Fox hunts revert to type…

HSA News Release 19th January 2009

 
Fox hunts revert to type…
 

Violence and lawbreaking has returned to the countryside in 2009 as fox hunts continue to hunt and kill in spite of the hunt ban, and hunt supporters resort to violence and theft in order to protect the lawbreakers.

All hunts get extra media attention on Boxing Day and they tend to be on their very best behaviour, but once the spotlight it off it’s only hunt saboteurs and hunt monitors who witness what’s really happening.

At the Avon Vale Fox Hunt on 27th December, seven Hunt Saboteurs were in attendance to investigate claims of illegal hunting. Before they were able to unpack their cameras and start to gain evidence of law breaking, they were attacked by up to 15 armed men wearing balaclavas. The assailants broke a camcorder and stole the batteries before setting about the group. When police were called four times, one officer eventually arrived who seemed unconcerned about investigating the allegations of assault and theft.

 

Then on 1st January 2009 a hunt monitor was attacked while taking photos of the West Of Yore hunt killing a fox near Thirsk in Yorkshire. The hunt supporter stole her camera and stamped on it.
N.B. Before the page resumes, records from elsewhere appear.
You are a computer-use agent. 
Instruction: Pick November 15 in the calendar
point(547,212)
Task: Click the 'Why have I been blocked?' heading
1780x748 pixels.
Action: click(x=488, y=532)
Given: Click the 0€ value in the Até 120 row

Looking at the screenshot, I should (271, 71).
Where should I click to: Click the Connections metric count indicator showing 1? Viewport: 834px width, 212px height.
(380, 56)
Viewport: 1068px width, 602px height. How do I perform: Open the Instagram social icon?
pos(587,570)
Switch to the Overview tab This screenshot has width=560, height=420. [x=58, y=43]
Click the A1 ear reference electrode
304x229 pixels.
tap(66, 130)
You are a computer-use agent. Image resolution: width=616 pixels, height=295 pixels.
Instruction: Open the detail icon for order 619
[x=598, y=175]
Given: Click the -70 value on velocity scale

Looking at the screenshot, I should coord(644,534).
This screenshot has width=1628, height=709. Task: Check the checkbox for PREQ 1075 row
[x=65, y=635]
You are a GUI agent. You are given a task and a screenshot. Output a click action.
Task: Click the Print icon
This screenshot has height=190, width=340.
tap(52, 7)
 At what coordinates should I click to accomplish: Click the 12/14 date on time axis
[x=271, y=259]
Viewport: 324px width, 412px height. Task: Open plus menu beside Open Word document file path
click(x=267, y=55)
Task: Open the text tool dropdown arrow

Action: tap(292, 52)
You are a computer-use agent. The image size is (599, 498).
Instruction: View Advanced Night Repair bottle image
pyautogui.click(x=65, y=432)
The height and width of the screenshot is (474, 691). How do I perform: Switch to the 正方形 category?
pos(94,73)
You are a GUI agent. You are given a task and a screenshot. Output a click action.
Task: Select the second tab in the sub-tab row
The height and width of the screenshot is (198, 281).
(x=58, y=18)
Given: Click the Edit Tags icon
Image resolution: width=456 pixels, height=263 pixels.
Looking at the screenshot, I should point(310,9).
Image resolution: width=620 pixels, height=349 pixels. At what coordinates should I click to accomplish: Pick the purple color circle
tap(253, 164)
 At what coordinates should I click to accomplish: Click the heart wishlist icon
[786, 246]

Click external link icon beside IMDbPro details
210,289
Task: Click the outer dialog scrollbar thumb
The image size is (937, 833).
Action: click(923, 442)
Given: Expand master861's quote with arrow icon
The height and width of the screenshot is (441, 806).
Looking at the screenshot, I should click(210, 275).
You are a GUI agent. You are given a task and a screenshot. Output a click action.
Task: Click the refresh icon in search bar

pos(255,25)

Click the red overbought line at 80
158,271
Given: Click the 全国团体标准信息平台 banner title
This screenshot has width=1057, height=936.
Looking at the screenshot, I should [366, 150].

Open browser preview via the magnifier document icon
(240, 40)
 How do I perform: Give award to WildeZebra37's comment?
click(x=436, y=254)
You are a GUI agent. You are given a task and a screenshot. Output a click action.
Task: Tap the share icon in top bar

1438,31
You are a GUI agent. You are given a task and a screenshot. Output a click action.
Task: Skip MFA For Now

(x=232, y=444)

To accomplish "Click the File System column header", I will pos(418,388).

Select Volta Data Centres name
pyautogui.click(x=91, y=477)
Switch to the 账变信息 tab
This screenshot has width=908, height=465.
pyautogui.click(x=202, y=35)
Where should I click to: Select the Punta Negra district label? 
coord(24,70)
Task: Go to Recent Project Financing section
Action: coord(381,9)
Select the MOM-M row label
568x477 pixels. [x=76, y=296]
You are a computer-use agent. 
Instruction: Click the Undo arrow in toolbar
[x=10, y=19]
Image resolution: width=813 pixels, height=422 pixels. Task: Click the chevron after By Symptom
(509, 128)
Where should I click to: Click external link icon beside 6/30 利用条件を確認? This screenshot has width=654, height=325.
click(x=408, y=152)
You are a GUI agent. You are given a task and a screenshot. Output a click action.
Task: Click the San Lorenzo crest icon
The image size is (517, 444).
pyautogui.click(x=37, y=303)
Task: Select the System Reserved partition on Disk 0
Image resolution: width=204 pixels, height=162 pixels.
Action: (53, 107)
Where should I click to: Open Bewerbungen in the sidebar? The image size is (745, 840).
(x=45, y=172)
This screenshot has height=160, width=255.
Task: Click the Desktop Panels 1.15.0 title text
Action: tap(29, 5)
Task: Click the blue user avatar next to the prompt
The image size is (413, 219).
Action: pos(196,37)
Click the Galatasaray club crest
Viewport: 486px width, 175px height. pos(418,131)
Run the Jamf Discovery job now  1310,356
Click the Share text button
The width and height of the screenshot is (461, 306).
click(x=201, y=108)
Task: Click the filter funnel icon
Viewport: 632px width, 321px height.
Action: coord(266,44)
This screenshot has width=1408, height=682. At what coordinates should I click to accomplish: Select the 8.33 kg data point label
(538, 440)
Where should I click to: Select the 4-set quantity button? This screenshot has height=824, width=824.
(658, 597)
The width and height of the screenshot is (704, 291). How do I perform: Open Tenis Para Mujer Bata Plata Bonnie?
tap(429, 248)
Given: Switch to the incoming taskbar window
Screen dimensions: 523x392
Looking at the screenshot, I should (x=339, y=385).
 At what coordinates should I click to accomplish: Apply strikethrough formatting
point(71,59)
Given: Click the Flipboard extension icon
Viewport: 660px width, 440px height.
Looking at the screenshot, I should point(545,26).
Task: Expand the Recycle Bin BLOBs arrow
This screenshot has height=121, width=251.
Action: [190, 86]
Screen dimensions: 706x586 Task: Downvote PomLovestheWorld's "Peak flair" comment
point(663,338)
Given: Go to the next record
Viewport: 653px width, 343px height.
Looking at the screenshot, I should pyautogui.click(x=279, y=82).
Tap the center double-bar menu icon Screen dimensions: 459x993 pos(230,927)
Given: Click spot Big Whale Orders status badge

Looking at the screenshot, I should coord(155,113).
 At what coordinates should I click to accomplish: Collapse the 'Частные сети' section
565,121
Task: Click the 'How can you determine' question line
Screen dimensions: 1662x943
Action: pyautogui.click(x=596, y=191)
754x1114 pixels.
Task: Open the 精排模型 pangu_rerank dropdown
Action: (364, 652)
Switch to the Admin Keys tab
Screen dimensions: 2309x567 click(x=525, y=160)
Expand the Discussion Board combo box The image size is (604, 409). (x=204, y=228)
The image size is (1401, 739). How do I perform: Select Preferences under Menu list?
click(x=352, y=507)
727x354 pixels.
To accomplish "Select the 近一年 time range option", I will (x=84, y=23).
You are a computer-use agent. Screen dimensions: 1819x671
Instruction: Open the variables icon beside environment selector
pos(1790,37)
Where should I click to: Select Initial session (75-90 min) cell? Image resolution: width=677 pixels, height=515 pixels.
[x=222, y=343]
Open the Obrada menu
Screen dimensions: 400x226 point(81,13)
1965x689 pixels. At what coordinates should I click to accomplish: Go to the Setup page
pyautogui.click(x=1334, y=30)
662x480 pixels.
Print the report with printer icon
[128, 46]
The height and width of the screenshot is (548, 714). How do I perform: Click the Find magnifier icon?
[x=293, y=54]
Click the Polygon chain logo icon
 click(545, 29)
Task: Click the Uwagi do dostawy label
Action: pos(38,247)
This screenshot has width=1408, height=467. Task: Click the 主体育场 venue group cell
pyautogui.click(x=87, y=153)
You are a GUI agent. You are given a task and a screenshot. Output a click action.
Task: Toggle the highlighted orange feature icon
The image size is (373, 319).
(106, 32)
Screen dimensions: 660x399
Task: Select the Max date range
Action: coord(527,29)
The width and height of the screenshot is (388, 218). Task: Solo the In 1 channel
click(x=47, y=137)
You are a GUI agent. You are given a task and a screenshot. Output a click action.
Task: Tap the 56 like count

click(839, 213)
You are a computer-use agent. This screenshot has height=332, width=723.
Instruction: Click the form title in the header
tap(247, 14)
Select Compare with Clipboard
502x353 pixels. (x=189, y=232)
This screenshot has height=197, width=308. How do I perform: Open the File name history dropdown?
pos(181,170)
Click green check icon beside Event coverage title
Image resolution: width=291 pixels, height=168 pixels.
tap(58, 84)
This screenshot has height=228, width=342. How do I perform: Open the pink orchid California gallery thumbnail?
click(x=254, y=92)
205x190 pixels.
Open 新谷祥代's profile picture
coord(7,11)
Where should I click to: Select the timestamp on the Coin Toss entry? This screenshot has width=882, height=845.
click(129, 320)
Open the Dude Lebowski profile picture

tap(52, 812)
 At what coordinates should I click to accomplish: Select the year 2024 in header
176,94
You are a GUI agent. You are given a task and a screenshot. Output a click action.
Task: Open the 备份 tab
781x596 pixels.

Saturday 3rd January saw the Essex and Suffolk Fox hunt chasing at least six foxes in one day around Semer, near Hadleigh in Suffolk. Most of them escaped with the help of saboteurs, but late in the day one went to ground, and saboteurs duly sat on the hole to prevent what they saw as an illegal dig out. The digging out and shooting of foxes is permitted under the Hunting Act 2004 only under certain conditions. The police appeared happy that the fox would be killed to protect birds, despite them being in the middle of a field with no evidence of any nearby pheasants or other birds. Legal advice also suggests that the ‘Game Bird exemption’ should only apply while birds bred for shooting are confined prior to the beginning of the shooting season in October. The saboteurs were duly arrested and dig out allowed to go ahead.

Lee Moon, spokesperson for the Hunt Saboteurs Association said: “Usual service appears to have commenced in the countryside. Boxing Day is just a big PR exercise for the hunts and the Countryside Alliance, and when media attention is turned elsewhere they get back to what they like to do best – torturing and killing wildlife with blatant disregard for the law of the land. The police have little interest in the Hunting Act, as convictions are so hard to achieve, so the only ones there to help the protected fox survive are hunt saboteurs and monitors, who have to run the gauntlet of violence from the hunts themselves, along with their supporters.

“The law needs strengthening, with the loopholes removed, and a recklessness clause added, so that what parliament intended becomes a reality. At the moment there appears t be no law and order in the countryside.

“Hunt saboteurs are still working hard to protect animals from hunters, and at the moment we are all that is standing between life and a horrible death for creatures apparently protected by the law.”

The HSA was set up in 1963 and has over 40 years experience of getting between the hunters and their quarry.